We moved to that hilltop farm northwest of Charlottesville,
Virginia in November of 1955. Now, of course, I don’t remember that. I was only
2 and a half years old at the time, and the prodigious mental powers that have
propelled me through life were extremely nascent in 1955. (I’ll call “BS” first. There may be some
small debate as to those prodigious mental powers, but my memory back in
1955 wasn’t much better than it is now – and it has not improved one little bit
since!)
But there are some things that a man remembers – no matter
how flawed his memory is – his first love, a particularly pretty sunset, his
first car, shooting his first gun, the sun rising over the Canadian prairie on the
morning of September 11, 2001. . . And one of the things that I remember, as
clear as if it was this morning, was life with “that sheep killing red dog”.
Dad rescued Red Dog shortly after we moved to
Charlottesville. As I remember the story. Red Dog was a stray, running the
streets in town, who had been trained to terrorize blacks. In the segregated
South, certain people trained their dogs to chase and attack black people.

## Given exercise 1
Answer these questions from the memoir passage about Red Dog.
(a) In what month and year did the family move to the hilltop farm?
(b) How old was the writer at the time of the move?
(c) What was Red Dog doing in town before Dad rescued him?
## Given exercise 2
Continue the memoir passage about Red Dog, starting right after its last sentence.

## Data extract
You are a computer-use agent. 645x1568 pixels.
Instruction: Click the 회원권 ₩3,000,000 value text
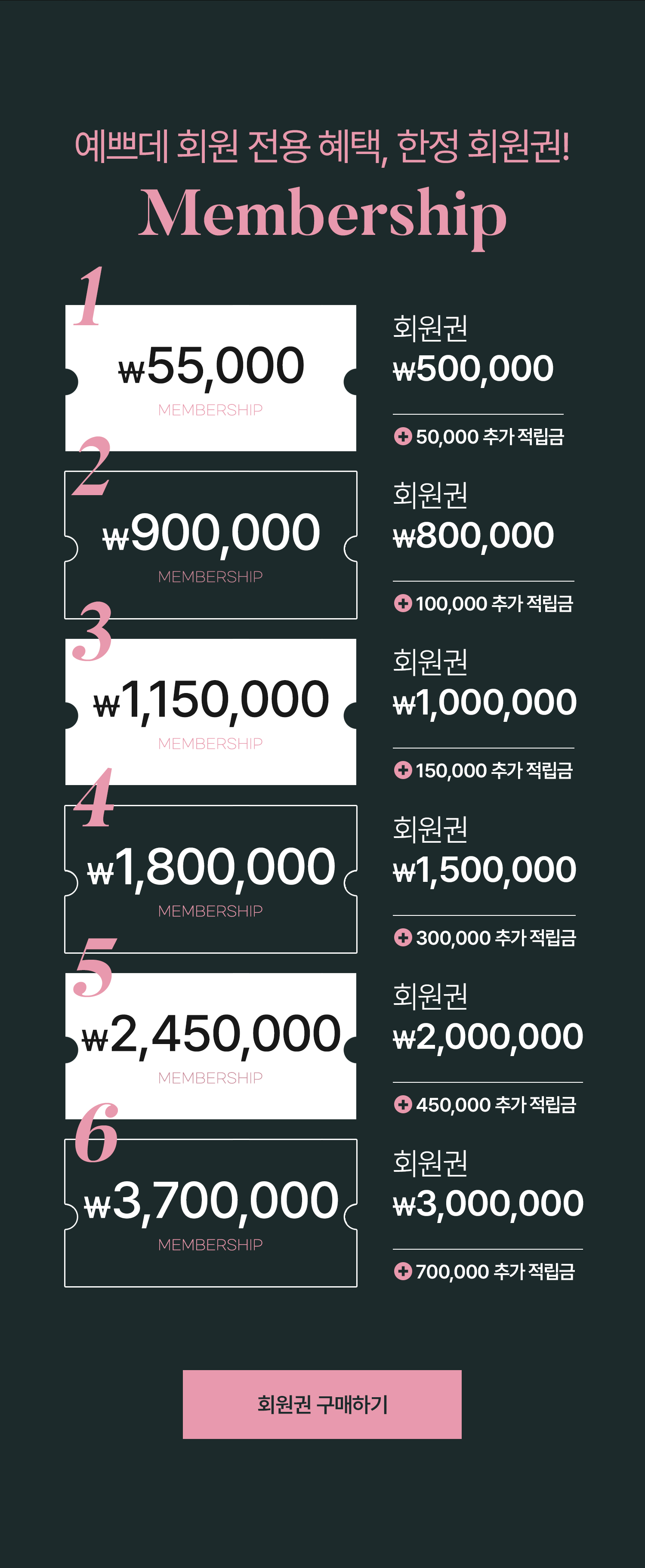[488, 1186]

## Written response 1
(a) November of 1955.
(b) Two and a half years old.
(c) Red Dog was a stray running the streets.

## Written response 2
Sometimes, some of these dogs became so vicious that they had to be put down. Dad
brought the dog home and for all the years that he was with us, Red Dog never
showed any aggression toward anyone.
Back in those days, at least in Virginia, there were 2
“County Agents” – agricultural advisors from Virginia Tech agriculture college
- in every county. Due to segregation there had to be a “white county agent”
and a “Negro county agent”. Dad developed a very strong working relationship
with Mr. Butler, the “Negro county agent” in Albemarle County. They worked
together to improve the hog management skills of the Negro farmers. Dad thought
that improving the farm profits of the black farmers was an important step in
improving things in the area. Mr. Butler would take help from any source to
help his people. Mr. Butler was a frequent visitor at the farm – and I have
snips of memories of Dad and Mr. Butler sitting in the shade in the yard with
Red Dog laying down between them. Red Dog wasn’t any more of a “white dog” than
I am a ballerina! It was a bad rap, but it got Red Dog his “forever” home – as
the cliché is today. I’ve wondered sometimes if Red Dog’s owner conned Dad into
“rescuing” the dog. Being a “damn Yankee”, that Gerow fella wound be an easy
mark for saving Negroes from a “white dog.” Whatever the real story, Red Dog
was a perfect fit for us.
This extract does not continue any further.